Workers in the informal sector have been living hand-to-mouth for decades with hardly any hope of saving for the future.
Joining a pension scheme was not even worth thinking about– they were out of the equation as the sole pensions body, Rwanda Social Security Board (RSSB), only catered for salaried employees in the public and private sectors who accounted for less than 10 per cent.
Getting access to affordable medical care was also a pipe dream before the advent of the community health insurance, Mutuelle de Sante. Now, all that is about to change, especially for the most vulnerable.
Casual labourers will be the biggest beneficiaries as they will now not only get a means to save their wages, a window for getting into an official pension scheme will be opened.
Depending on the social stratification of vulnerability (Ubudehe), if a person in the lowest category (one) can manage to save Rwf12,000 a year, the Government will top up an equal amount. Other categories will also get incentives but the most important is that their savings will be tax free and could also be used as collateral.
In case of death, the family of those who will have subscribed to the scheme will receive an indemnity of Rwf1 million and Rwf250,000 in burial fees.
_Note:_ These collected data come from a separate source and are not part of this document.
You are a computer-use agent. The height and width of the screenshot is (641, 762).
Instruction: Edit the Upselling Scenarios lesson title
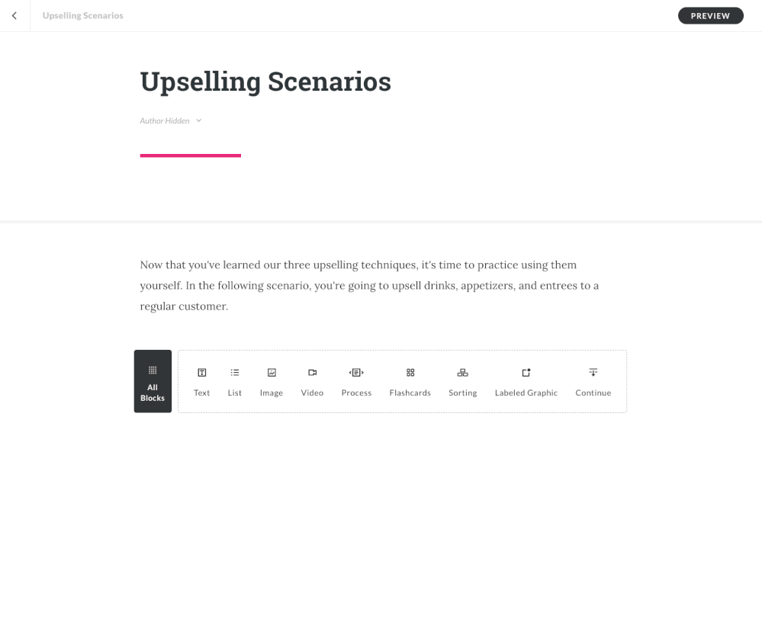265,82
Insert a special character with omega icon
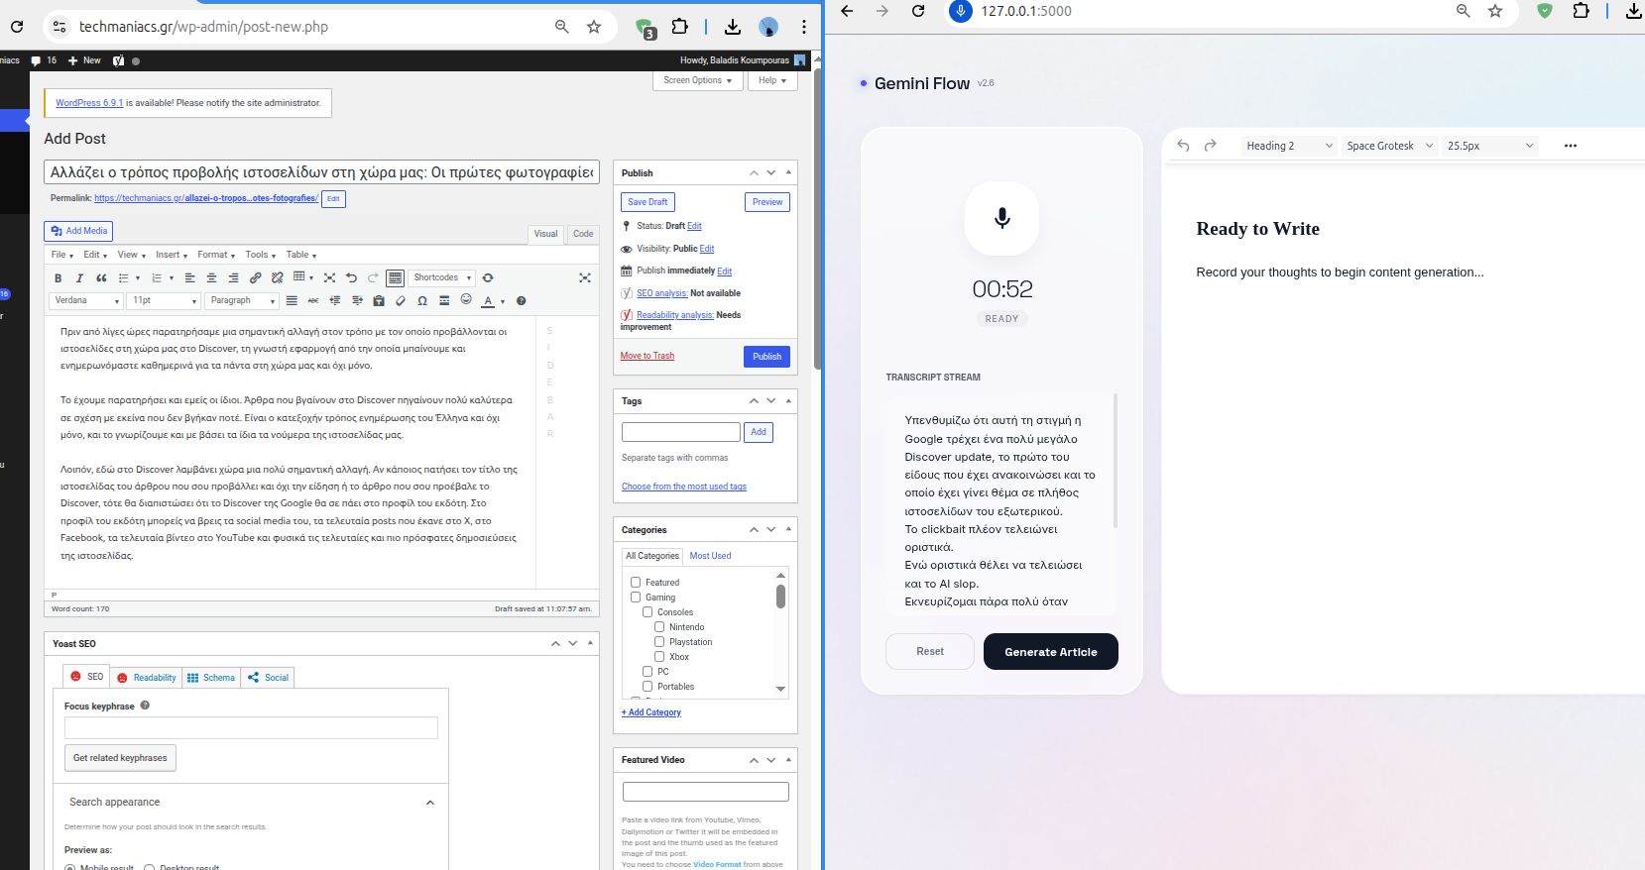Viewport: 1645px width, 870px height. tap(422, 300)
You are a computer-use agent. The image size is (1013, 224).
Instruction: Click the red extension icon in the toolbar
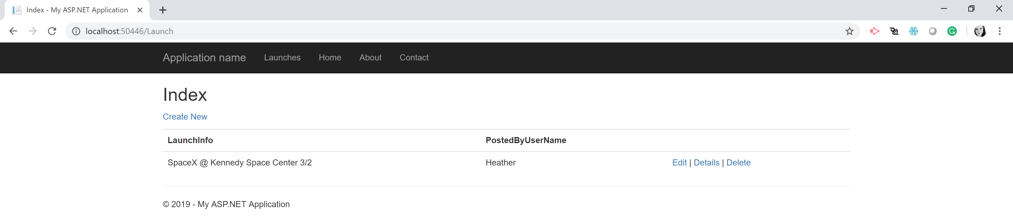[x=875, y=31]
This is truly a milestone that can be put in the same category as the universal health scheme which will not only encourage long-term savings, but at least the lowest person on the social ladder will be assured of a dignified retirement.
This is yet another trail-blazing initiative that has the people’s welfare as a priority; the only thing remaining is widespread sensitisation campaigns so that the people fully understand the benefits.